§ WHAT YOU ARE ASKED TO DO
Pick up the blog post about the third month of self-employment right after its last line, "I’m not happy."

* Begin GIVEN TEXT *

Three months?! Say what?! This is insanity! (By the way – I’m back to trying to remember to write this post on the 19th of every month, which is the actual start date of working for myself. So here I am – just a few weeks since my 2nd month post.)
So – I have a big confession to make and lots of things I want to talk to you guys about… mostly so that those of you who plan to come down this same path that I am on have some pointers for when you get here (in hopes that your transition is smoother than mine has been). This past month has definitely been a month of growing for me. It started out with some realizations of things I needed to work on (which I noted in my Month 2 post) and lots of growing pains. But after lots of discussions with James about how to make this new life work better for us – I feel like I finally hit my stride in the last week or two.
If you’ve been following my blog (and this series) for a while – you know that the first 2.5 months I spent running around like a chicken with my head cut off and working constantly. What you don’t know is that this sent me to the point of having a sobbing breakdown in our car where I confessed to James that felt like I no longer knew who I was… that I’d lost a big part of myself when I went full-time… and that I wasn’t sure how to get it back (or if I even could). Then I paused, as I thought hard about the next part. I debated whether or not to say it out loud – because saying it would mean it was true – out there for the world to hear. The words were stuck in my throat, but I swallowed hard… and then let them roll off my tongue:
I’m not happy.

* End GIVEN TEXT *
* Begin PROVIDED MATERIAL *

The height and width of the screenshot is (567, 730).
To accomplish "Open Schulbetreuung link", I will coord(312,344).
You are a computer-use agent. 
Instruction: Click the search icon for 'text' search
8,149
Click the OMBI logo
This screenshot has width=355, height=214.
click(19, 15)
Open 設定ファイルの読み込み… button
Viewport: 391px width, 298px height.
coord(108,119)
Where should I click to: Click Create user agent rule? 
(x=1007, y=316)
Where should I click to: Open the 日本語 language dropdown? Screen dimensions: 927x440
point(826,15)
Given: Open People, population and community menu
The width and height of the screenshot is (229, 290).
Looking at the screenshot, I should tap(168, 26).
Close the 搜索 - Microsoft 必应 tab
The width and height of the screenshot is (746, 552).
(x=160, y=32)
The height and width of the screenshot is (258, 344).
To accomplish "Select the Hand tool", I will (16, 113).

* End PROVIDED MATERIAL *
* Begin PROVIDED MATERIAL *

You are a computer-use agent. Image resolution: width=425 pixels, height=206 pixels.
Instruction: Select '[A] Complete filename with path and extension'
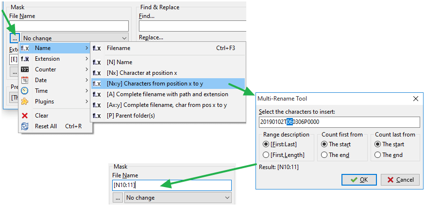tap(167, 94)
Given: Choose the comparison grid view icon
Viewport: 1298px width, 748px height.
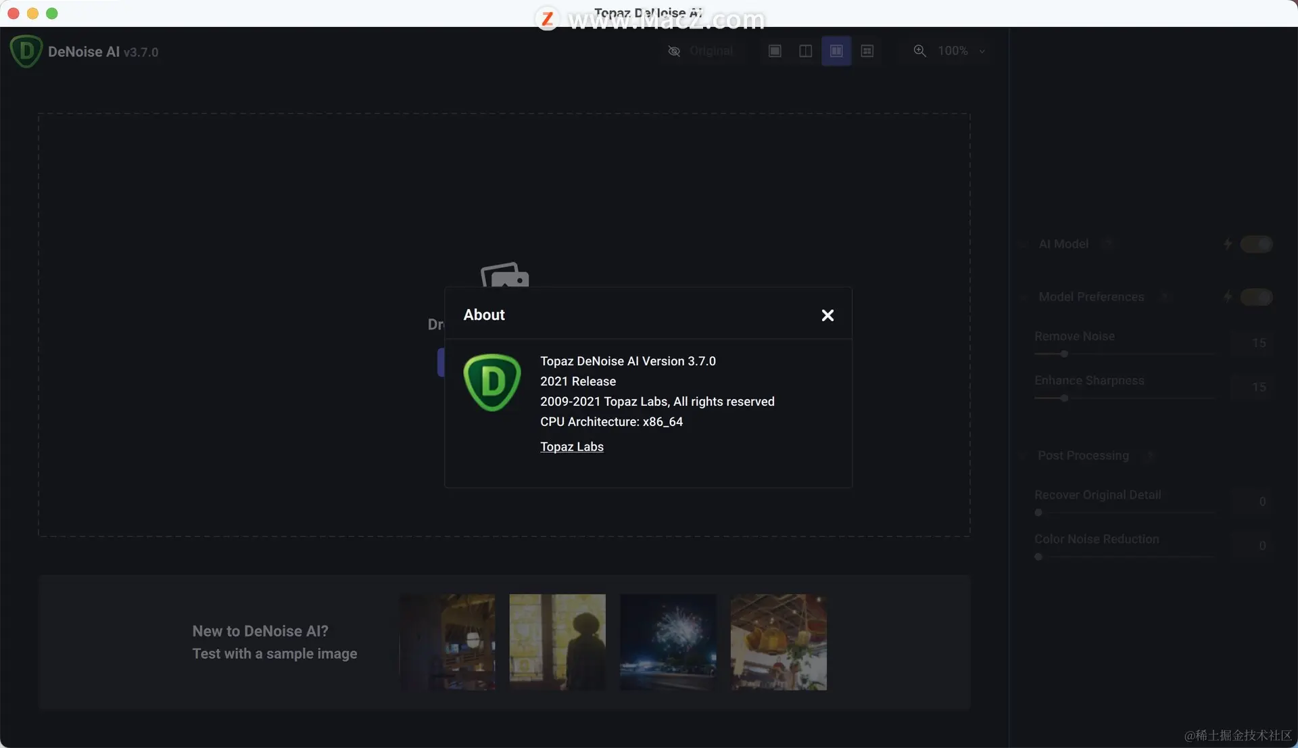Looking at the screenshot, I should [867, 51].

* End PROVIDED MATERIAL *

§ RESPONSE BELOW
I should note that this realization had absolutely nothing to do with James or our marriage (but of course that was his first, very wrong assumption when I said it), and instead had everything to do with choices I was making for myself and my business on a minute-to-minute, day-to-day basis. I went from being a fun, goofy, social, and chatty person – to being a workaholic, constantly zoned into serious work-mode – talking, eating, sleeping & breathing work 24/7. I felt like I was running out of personal things to blog, because I had no personal things – I was all business, all the time. And when I finally allowed myself to admit that I wasn’t happy (first to myself, and then to James) – I hit a turning point.
Obviously, I never thought I’d utter those words when I quit my day job back in September. At that time I was living on cloud 9 and oh-so-happy that I’d finally “Made It” and that I was living my dream. But as the days went on – I realized there was no “Made It”… there only was “Continuing to Make It”… every. day. And I think when I realized that a panic set in that had me working all the time because of a fear I had that if I didn’t – if I stopped for one minute – I would fail. So I kept at it – constantly – even though a tiny little voice in the back of my mind was telling me that this was not what was best for me or my business.
I eventually made rules for myself about stopping work at a certain time, and limiting computer time, etc. But as it turns out – it is really hard to make rules for yourself and stick to them… especially when you love what you do so much that you could easily do it all the time and (almost) never be fazed. The problem with that is when you get in work-work-work mode, you lose the part of you that is not related to work (which, not surprisingly, actually makes your work and you BETTER). Because as much as you may love what you do – you need a balance between your business and the other things that make you who you are in order for this to work on a long-term basis.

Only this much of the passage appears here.